Friday, November 6, 2009

Michael Ryan is a hysterical ignoramus

Re: "The Worst Bill Ever," from the November 6th editorial page of the Augusta Chronicle.

Michael Ryan calls the new health care reform plan the worst bill ever. I can guarantee he's never read one word of it. So how would he know? Rejecting something without studying means he's rejecting it out of ignorance, making him an ignoramus.

Of course, he bases his opinion on what other conservative pundits are saying. For example he cites the Wall Street Journal which called it the "worst bill ever." It's a good bet nobody on the Wall Street Journal editorial board has read one bit of it either. That paper is a right wing, pro-business publication, and their opposition to any democratic bill is knee-jerk and not to be unexpected.

Basing an opinion on what Michele Bachman, a nutty ditz from Minnesota, says doesn't strengthen Mr. Ryan's case either. Ms. Bachman led a demonstration in front of capitol hill yesterday, opposing the bill. Mr. Ryan writes "thousands of tea party activists converged upon the hill." This is a little misleading--it was only 4,000 people (the ugliest group of fat white people a person will ever see)--less than the average attendance of a Richmond County high school football game. They carried ridiculous, racist signs targetting President Obama. The lead, most prominent sign, equated the health care plan with the holocaust. The sign had the words National Socialist Health Care Plan over a picture of dead bodies piled up at Dachau concentration camp. Anybody who thinks improving health care reform is in any way comparable to mass murder is a stupid ass.

Ms. Bachman falsely referred to the health care reform bill as socialized medicine. It's not socialized medicine, not even close, because private insurance companies will still exist and remain the predominate source of funding for health care.

Mr. Ryan writes that eventually "all medicine will be rationed by politics." Logically, most people would rather have government rationing health care than profit-minded, greedy business executives.

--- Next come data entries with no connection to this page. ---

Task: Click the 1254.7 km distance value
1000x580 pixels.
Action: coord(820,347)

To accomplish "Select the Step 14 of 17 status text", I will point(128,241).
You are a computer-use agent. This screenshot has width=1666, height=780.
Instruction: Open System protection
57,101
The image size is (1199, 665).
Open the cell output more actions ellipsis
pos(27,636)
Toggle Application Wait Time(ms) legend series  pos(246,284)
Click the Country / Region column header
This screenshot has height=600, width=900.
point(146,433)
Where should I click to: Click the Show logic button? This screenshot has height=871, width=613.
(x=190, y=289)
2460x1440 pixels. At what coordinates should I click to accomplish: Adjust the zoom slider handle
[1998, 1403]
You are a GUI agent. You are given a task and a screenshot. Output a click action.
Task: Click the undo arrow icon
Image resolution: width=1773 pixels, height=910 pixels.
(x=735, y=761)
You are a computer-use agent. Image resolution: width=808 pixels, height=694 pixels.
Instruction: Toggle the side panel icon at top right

I have one other criticism of this editorial. Mr. Ryan noted that "One economist has estimated the federal government is now in control of 30 percent of the U.S. economy. Adding health care would increase its control to about 48 percent." He doesn't cite his source. What economist says this? An anonymous economist can just make up numbers. I would like to know what economist based on what study came up with these numbers.